If China keeps pushing this line, it will surely be detrimental to its “no limits” partner since it will be constantly reminding the world that Russia had invaded an independent country, Ukraine, without justification.
In reporting on Xi’s phone conversation, the Chinese foreign ministry had this to say: “There is no winner in nuclear wars. On the nuclear issue, all relevant parties must stay calm and exercise restraint, truly act in the interests of their own future and that of humanity and jointly manage the crisis.”
This is interesting because Ukraine gave up its nuclear weapons after it became independent in 1991, turned them over to Russia, and joined the nuclear nonproliferation treaty as a nonnuclear weapon state in 1994.

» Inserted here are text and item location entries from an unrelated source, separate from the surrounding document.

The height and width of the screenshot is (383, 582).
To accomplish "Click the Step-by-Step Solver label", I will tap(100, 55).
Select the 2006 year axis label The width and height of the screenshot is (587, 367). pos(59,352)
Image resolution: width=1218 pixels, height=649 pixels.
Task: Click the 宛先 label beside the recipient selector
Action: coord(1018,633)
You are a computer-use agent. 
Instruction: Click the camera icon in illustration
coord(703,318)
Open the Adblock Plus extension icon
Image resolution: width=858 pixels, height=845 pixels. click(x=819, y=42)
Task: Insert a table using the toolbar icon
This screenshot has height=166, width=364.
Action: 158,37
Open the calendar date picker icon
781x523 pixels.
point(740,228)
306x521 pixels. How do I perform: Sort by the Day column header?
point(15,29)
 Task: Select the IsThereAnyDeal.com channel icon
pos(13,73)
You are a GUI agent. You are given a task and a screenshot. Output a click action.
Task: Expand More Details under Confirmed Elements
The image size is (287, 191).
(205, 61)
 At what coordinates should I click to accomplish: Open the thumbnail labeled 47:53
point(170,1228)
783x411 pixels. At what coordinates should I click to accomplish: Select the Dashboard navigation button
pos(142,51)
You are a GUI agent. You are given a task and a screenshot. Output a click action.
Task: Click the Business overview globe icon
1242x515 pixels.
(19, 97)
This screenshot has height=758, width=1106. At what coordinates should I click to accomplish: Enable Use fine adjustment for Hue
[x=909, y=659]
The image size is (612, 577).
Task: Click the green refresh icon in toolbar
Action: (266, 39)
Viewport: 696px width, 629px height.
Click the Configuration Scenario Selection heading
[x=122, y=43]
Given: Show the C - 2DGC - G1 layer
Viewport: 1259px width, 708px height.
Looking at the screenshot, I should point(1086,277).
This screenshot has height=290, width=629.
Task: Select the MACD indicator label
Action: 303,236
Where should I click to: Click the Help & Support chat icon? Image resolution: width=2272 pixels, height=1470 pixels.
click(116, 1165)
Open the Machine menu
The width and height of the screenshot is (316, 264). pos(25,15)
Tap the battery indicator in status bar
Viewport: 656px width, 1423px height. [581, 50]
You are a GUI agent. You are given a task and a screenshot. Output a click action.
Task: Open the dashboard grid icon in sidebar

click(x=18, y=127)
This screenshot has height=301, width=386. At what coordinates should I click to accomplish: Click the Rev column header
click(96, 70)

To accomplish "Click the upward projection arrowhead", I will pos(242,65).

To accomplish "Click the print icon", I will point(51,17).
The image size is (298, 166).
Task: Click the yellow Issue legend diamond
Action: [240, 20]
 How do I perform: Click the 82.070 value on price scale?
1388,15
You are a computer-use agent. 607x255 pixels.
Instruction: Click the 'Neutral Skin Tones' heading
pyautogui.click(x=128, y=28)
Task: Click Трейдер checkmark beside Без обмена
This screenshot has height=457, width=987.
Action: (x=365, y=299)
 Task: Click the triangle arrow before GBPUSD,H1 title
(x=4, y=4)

As a result, Russia, the United Kingdom and the United States signed the Budapest Memorandum on Security Assurances, which prohibited them from threatening or using military force or economic coercion against Ukraine and other countries that had given up nuclear weapons. China and France gave individual assurances in separate documents.
Subsequently, in December 2013 when Xi Jinping was president, China and Ukraine signed a bilateral treaty and published a joint statement where China reaffirmed that it would provide Ukraine with nuclear security guarantees upon nuclear invasion or threats of invasion.
Possibly, awareness of such a pledge makes China particularly sensitive when Putin hints that he may resort to nuclear weapons. Of course, Russia itself gave Ukraine security assurances and now, instead of living up to its guarantees, it is making threats of nuclear war.
On China’s part, there is an intrinsic contradiction between insisting on the right to wage war in Taiwan and to bring peace to Ukraine. A uniform peaceful approach would be welcomed. After all, China says “one China” already exists; the question is to keep Taiwan from seceding.